══ The records

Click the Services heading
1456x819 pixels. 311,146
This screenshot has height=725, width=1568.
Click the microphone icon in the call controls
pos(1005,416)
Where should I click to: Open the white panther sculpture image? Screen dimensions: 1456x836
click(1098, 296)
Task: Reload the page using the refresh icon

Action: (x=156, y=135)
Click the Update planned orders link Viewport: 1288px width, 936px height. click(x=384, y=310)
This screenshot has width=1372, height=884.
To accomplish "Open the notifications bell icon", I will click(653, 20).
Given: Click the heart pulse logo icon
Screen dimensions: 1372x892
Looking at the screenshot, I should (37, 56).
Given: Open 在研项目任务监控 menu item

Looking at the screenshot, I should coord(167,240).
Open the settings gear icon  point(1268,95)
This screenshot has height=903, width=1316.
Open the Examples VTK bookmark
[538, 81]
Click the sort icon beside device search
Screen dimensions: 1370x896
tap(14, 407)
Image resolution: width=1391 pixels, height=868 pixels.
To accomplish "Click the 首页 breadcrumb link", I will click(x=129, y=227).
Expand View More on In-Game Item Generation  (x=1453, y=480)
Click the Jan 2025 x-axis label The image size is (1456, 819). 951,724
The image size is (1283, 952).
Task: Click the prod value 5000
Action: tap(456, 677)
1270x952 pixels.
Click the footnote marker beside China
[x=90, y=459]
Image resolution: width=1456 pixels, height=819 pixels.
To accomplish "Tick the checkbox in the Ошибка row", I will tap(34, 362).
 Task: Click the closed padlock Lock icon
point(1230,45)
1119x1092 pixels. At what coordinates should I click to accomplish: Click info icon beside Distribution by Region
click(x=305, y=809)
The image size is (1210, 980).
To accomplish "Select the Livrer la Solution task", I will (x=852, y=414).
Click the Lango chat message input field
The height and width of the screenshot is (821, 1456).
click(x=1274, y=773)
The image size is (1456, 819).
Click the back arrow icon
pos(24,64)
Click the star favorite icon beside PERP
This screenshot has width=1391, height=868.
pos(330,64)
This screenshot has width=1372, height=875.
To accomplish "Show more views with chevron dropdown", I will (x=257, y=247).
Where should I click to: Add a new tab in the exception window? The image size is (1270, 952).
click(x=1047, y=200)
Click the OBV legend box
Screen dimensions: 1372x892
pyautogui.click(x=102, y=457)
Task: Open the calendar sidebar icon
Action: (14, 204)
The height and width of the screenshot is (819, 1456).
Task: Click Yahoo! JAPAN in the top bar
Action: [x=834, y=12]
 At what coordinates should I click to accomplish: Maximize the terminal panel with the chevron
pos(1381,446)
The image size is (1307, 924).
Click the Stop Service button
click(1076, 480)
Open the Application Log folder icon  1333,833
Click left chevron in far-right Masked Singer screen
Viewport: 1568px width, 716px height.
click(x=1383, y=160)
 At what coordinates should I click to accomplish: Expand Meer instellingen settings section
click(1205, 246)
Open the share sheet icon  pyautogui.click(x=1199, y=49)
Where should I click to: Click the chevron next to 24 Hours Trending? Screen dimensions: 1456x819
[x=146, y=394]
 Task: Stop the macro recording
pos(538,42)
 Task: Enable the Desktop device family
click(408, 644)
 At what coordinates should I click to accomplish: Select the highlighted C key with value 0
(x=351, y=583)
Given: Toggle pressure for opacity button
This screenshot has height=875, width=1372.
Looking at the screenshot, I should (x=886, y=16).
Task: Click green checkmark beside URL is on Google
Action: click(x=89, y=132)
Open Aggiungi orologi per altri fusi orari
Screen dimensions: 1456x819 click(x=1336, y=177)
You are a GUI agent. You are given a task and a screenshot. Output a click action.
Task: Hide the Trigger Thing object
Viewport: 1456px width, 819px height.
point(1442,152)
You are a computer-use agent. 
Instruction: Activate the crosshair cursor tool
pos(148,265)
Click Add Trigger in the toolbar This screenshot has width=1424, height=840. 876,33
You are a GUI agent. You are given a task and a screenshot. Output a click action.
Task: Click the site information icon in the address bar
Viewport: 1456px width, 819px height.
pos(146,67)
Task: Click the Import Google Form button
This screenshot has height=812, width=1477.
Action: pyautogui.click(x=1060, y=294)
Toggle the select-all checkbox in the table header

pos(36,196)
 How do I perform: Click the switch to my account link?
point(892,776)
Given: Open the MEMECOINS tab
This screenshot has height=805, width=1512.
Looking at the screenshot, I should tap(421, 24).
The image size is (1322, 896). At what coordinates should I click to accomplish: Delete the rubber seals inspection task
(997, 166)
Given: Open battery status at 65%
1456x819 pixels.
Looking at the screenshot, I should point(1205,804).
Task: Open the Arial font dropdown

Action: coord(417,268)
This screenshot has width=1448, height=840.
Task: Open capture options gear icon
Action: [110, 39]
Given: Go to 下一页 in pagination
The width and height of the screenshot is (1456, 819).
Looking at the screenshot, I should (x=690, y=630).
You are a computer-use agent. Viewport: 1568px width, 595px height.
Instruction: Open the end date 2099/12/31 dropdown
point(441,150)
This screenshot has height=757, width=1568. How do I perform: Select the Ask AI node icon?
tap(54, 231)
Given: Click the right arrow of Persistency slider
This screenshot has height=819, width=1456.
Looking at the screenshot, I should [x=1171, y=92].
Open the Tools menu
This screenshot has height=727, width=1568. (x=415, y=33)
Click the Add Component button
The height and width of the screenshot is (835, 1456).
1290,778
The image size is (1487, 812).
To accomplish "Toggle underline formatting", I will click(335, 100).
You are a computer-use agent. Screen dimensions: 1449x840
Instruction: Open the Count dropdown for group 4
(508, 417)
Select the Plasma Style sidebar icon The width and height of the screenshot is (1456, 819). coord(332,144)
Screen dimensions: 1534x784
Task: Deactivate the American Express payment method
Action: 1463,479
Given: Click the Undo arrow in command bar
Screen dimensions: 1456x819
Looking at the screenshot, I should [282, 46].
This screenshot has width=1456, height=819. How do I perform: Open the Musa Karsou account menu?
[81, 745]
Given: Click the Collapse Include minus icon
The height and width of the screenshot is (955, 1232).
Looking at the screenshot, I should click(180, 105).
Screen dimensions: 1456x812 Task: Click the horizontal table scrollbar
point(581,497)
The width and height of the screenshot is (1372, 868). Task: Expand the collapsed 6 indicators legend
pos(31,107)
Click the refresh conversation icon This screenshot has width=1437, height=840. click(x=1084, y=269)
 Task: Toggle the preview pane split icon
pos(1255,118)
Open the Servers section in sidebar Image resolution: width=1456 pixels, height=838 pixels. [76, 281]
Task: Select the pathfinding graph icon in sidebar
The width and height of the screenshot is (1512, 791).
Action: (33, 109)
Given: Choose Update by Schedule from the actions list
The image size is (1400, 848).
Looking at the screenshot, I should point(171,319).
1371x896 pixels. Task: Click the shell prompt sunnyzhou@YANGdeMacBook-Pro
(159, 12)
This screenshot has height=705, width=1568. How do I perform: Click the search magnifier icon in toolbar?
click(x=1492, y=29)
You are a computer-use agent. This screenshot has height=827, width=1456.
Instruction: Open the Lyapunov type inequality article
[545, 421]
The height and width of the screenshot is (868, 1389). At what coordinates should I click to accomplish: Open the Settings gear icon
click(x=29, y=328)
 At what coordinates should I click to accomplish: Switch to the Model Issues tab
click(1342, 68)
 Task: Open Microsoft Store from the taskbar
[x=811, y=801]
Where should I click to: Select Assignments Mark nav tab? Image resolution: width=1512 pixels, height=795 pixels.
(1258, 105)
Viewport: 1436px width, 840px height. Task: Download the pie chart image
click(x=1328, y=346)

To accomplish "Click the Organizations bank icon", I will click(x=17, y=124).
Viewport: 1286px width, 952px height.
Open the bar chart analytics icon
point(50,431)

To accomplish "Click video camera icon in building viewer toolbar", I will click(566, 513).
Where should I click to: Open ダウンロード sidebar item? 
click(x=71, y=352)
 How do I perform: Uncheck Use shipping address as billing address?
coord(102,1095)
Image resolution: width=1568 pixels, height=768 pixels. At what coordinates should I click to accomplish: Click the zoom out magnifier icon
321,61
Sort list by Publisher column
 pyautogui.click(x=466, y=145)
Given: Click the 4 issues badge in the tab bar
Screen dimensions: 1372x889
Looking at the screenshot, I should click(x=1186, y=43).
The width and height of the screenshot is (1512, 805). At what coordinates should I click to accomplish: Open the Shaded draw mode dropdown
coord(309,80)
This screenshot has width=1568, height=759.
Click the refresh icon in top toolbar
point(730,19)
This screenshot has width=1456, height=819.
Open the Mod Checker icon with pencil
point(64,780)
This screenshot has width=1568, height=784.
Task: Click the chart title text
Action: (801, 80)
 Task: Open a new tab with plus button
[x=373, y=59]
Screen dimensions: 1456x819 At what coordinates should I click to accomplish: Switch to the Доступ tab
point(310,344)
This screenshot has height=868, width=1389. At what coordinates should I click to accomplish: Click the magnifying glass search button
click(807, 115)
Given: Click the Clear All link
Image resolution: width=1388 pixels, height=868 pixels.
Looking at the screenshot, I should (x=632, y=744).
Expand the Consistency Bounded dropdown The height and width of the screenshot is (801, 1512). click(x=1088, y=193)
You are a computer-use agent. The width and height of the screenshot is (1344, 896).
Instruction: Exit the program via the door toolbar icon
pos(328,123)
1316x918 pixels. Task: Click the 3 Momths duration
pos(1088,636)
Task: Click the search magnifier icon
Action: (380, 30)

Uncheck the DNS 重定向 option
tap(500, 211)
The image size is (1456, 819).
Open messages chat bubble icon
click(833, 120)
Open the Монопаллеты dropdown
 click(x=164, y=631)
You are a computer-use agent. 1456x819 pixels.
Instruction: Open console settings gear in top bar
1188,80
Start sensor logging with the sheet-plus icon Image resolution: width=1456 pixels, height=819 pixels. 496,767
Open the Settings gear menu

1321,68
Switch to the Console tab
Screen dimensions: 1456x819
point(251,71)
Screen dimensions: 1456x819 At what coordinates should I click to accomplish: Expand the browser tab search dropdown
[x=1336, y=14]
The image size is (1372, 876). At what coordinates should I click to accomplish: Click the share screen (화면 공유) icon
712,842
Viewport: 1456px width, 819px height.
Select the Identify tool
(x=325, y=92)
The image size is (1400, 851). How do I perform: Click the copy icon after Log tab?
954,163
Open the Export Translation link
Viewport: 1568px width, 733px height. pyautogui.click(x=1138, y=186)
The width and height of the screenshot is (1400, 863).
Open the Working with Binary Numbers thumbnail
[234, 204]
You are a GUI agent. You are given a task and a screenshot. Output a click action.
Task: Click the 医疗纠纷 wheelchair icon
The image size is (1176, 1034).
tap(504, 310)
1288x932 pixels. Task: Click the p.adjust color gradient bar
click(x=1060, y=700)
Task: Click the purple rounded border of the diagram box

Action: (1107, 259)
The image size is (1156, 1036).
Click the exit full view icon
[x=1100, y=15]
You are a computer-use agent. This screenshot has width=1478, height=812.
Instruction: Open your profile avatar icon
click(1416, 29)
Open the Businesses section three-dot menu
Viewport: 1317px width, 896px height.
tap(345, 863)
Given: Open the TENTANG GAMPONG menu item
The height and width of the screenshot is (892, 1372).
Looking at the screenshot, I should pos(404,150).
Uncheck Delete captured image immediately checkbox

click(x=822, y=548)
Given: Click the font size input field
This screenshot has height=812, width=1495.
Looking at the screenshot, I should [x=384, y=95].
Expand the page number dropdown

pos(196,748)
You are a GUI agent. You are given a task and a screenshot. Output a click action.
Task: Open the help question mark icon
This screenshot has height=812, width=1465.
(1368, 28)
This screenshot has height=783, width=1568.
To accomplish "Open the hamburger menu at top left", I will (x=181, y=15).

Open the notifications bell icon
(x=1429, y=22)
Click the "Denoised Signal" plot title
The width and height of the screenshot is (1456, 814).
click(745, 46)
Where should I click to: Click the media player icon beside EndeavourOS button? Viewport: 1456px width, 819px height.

════

→ Exercise goal
What are the lines, exactly as written above, from the line with "Instruction: Open the Count" to the line with "Given: Click the Undo arrow in command bar", both included? Output only those.

→ Written response
Instruction: Open the Count dropdown for group 4
(508, 417)
Select the Plasma Style sidebar icon The width and height of the screenshot is (1456, 819). coord(332,144)
Screen dimensions: 1534x784
Task: Deactivate the American Express payment method
Action: 1463,479
Given: Click the Undo arrow in command bar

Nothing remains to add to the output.